**Instructions to follow:** Rewrite all the lines below, requests included, multiplying each click coordinate in the answers by 2.45 and rounding to the nearest whole number, with halves rounded up. Leave the pictures out of your answer.
· · · · ·
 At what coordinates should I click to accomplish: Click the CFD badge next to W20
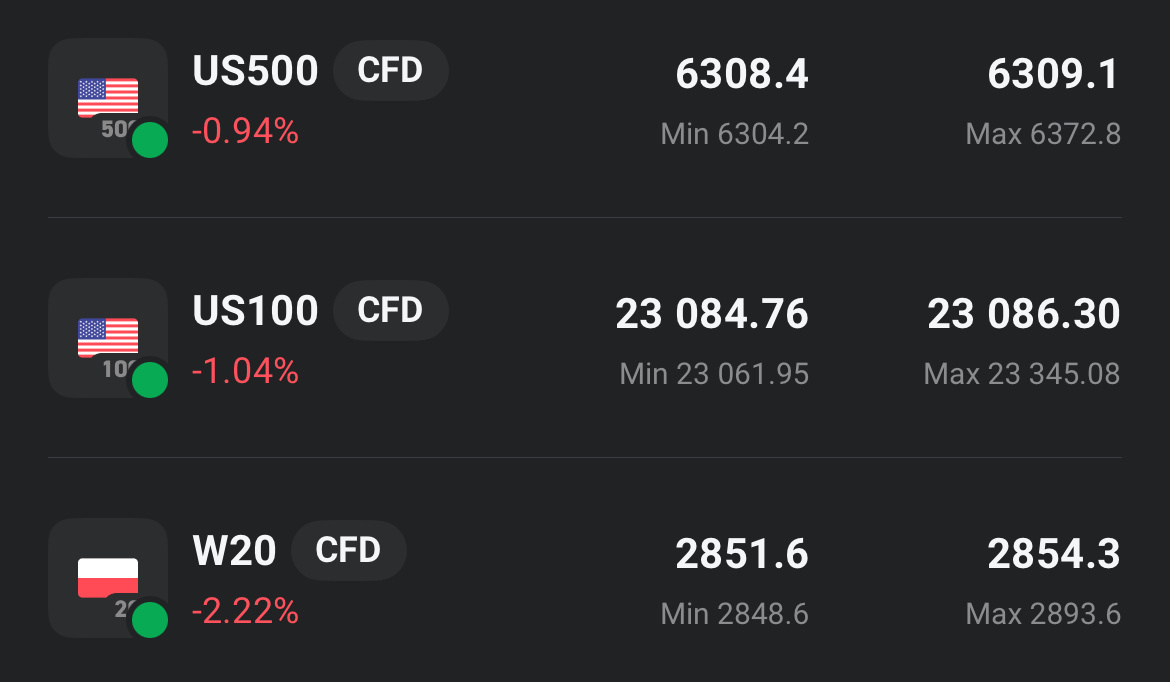[x=348, y=551]
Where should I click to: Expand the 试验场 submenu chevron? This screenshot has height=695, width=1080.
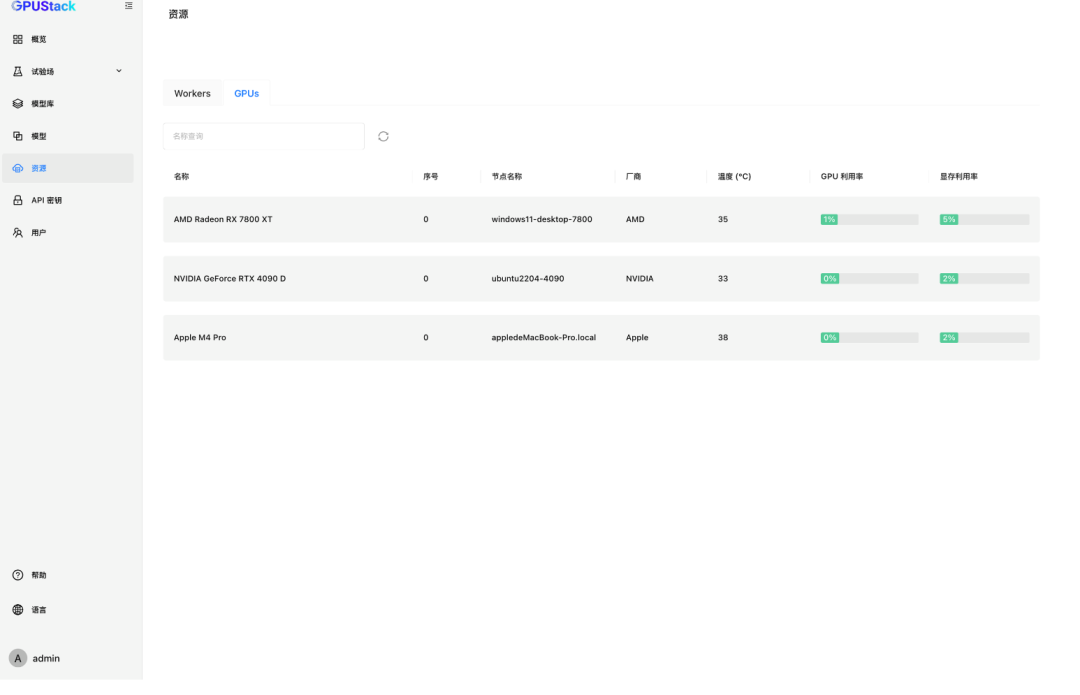click(119, 71)

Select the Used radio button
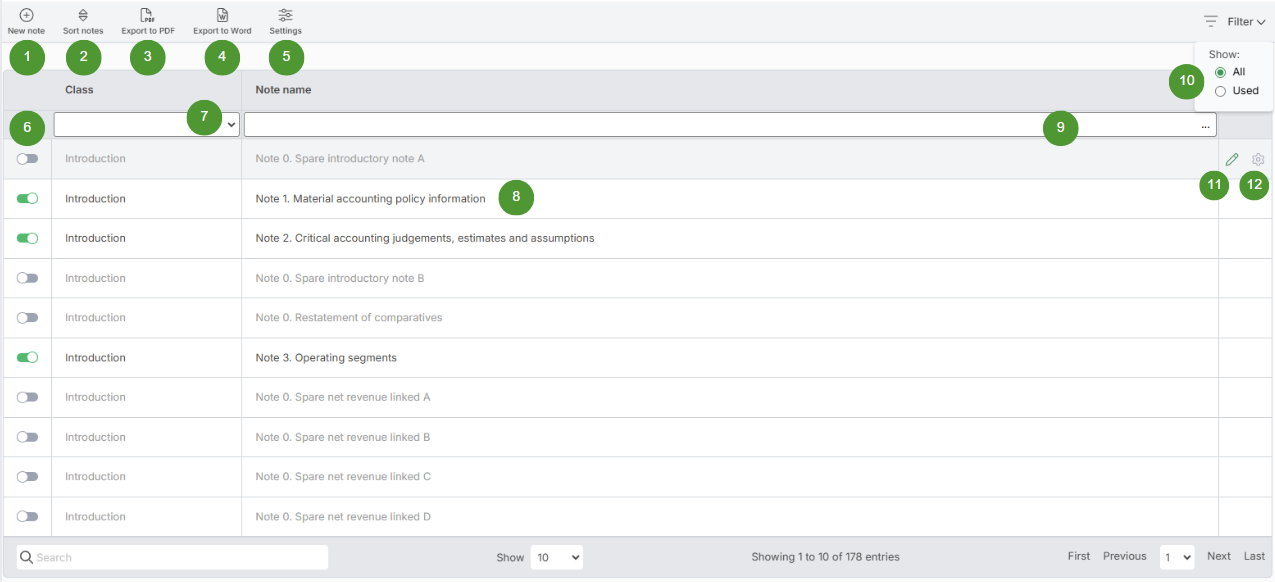point(1220,91)
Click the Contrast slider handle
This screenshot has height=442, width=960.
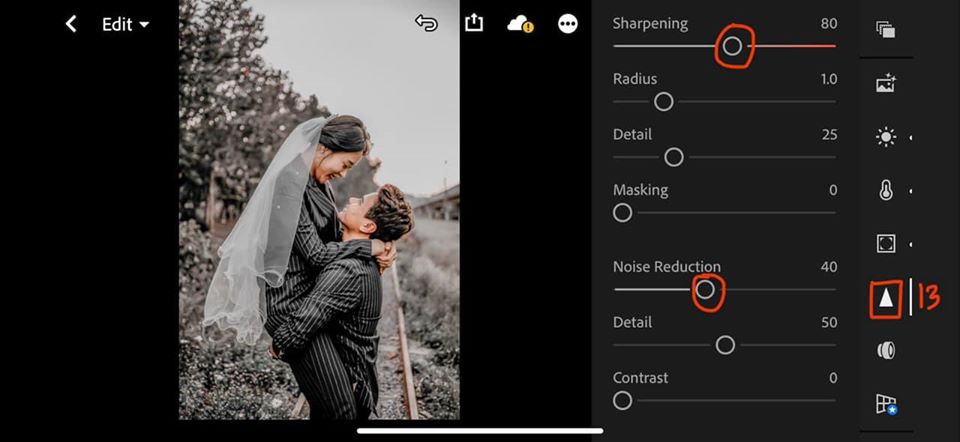tap(622, 400)
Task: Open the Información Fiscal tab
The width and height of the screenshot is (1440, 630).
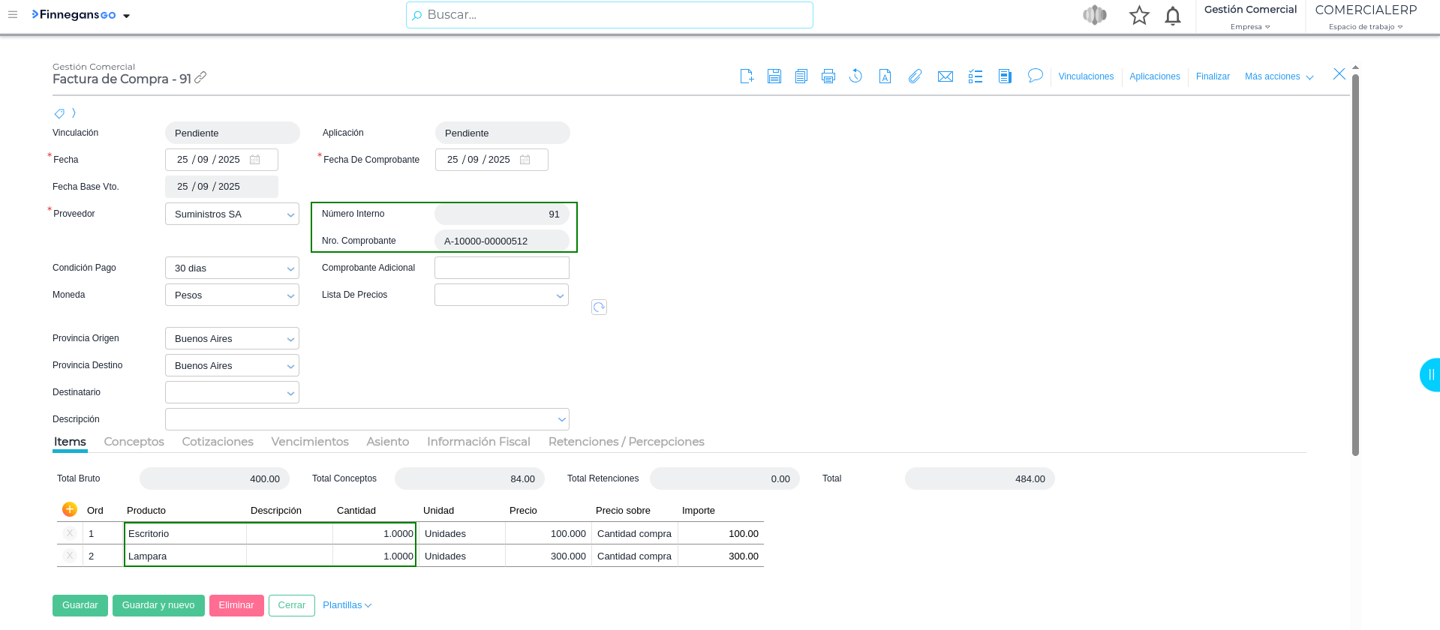Action: (478, 441)
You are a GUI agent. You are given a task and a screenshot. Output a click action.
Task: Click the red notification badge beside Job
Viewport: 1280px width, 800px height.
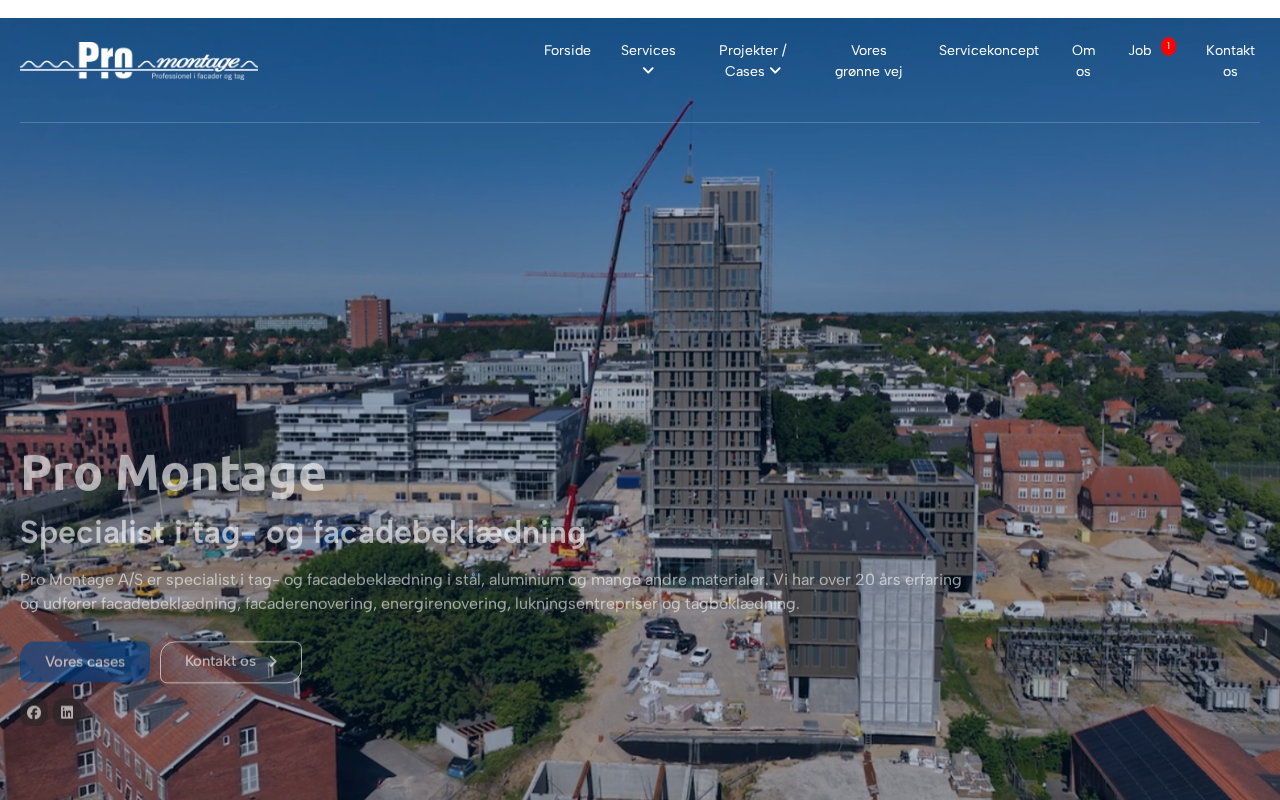(x=1168, y=46)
· · · · ·
**Finished exercise:**
 At what coordinates should I click to accomplish: Click the CFD badge next to W20
[x=853, y=1350]
Where should I click to: Expand the 试验场 submenu chevron? This screenshot has height=695, width=1080.
click(292, 174)

Select the Used radio button
point(2989,223)
Click the Contrast slider handle
This screenshot has height=442, width=960.
tap(1524, 980)
Task: Open the Información Fiscal tab
The width and height of the screenshot is (1440, 630).
Action: (1171, 1080)
You are a GUI agent. You are given a task and a screenshot. Output a click action.
Task: Click the red notification badge beside Job
Viewport: 1280px width, 800px height.
(x=2862, y=113)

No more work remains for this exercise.